**RECORDS PROVIDED:**
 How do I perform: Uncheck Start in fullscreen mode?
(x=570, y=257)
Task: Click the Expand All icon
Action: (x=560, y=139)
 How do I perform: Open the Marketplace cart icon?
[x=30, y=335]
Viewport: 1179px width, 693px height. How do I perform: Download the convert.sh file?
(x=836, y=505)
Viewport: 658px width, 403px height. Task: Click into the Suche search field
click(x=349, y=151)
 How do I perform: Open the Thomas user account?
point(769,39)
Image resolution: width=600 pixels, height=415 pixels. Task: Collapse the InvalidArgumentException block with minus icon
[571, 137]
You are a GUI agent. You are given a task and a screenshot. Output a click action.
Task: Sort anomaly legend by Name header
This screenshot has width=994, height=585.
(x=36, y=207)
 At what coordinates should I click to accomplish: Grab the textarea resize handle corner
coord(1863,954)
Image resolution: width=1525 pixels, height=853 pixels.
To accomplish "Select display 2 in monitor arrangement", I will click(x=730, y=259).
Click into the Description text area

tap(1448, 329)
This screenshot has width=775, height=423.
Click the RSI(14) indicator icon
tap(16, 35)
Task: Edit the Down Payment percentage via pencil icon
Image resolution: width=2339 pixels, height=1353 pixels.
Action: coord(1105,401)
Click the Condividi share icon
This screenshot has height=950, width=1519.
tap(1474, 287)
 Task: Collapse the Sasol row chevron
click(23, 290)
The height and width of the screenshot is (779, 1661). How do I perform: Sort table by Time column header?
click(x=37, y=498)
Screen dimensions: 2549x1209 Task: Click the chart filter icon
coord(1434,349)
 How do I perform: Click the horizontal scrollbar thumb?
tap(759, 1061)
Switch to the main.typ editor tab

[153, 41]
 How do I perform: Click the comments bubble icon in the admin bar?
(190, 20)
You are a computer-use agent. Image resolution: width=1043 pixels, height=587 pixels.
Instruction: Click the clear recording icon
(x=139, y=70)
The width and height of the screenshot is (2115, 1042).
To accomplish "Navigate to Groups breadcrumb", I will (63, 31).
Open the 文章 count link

**ASSIGNMENT:** Each line of the material is to be copied exactly.

**RESULT:**
 How do I perform: Uncheck Start in fullscreen mode?
(x=570, y=257)
Task: Click the Expand All icon
Action: (x=560, y=139)
 How do I perform: Open the Marketplace cart icon?
[x=30, y=335]
Viewport: 1179px width, 693px height. How do I perform: Download the convert.sh file?
(x=836, y=505)
Viewport: 658px width, 403px height. Task: Click into the Suche search field
click(x=349, y=151)
 How do I perform: Open the Thomas user account?
point(769,39)
Image resolution: width=600 pixels, height=415 pixels. Task: Collapse the InvalidArgumentException block with minus icon
[571, 137]
You are a GUI agent. You are given a task and a screenshot. Output a click action.
Task: Sort anomaly legend by Name header
This screenshot has width=994, height=585.
(x=36, y=207)
 At what coordinates should I click to accomplish: Grab the textarea resize handle corner
coord(1863,954)
Image resolution: width=1525 pixels, height=853 pixels.
To accomplish "Select display 2 in monitor arrangement", I will click(x=730, y=259).
Click into the Description text area

tap(1448, 329)
This screenshot has width=775, height=423.
Click the RSI(14) indicator icon
tap(16, 35)
Task: Edit the Down Payment percentage via pencil icon
Image resolution: width=2339 pixels, height=1353 pixels.
Action: coord(1105,401)
Click the Condividi share icon
This screenshot has height=950, width=1519.
tap(1474, 287)
 Task: Collapse the Sasol row chevron
click(23, 290)
The height and width of the screenshot is (779, 1661). How do I perform: Sort table by Time column header?
click(x=37, y=498)
Screen dimensions: 2549x1209 Task: Click the chart filter icon
coord(1434,349)
 How do I perform: Click the horizontal scrollbar thumb?
tap(759, 1061)
Switch to the main.typ editor tab

[153, 41]
 How do I perform: Click the comments bubble icon in the admin bar?
(190, 20)
You are a computer-use agent. Image resolution: width=1043 pixels, height=587 pixels.
Instruction: Click the clear recording icon
(x=139, y=70)
The width and height of the screenshot is (2115, 1042).
To accomplish "Navigate to Groups breadcrumb", I will (63, 31).
Open the 文章 count link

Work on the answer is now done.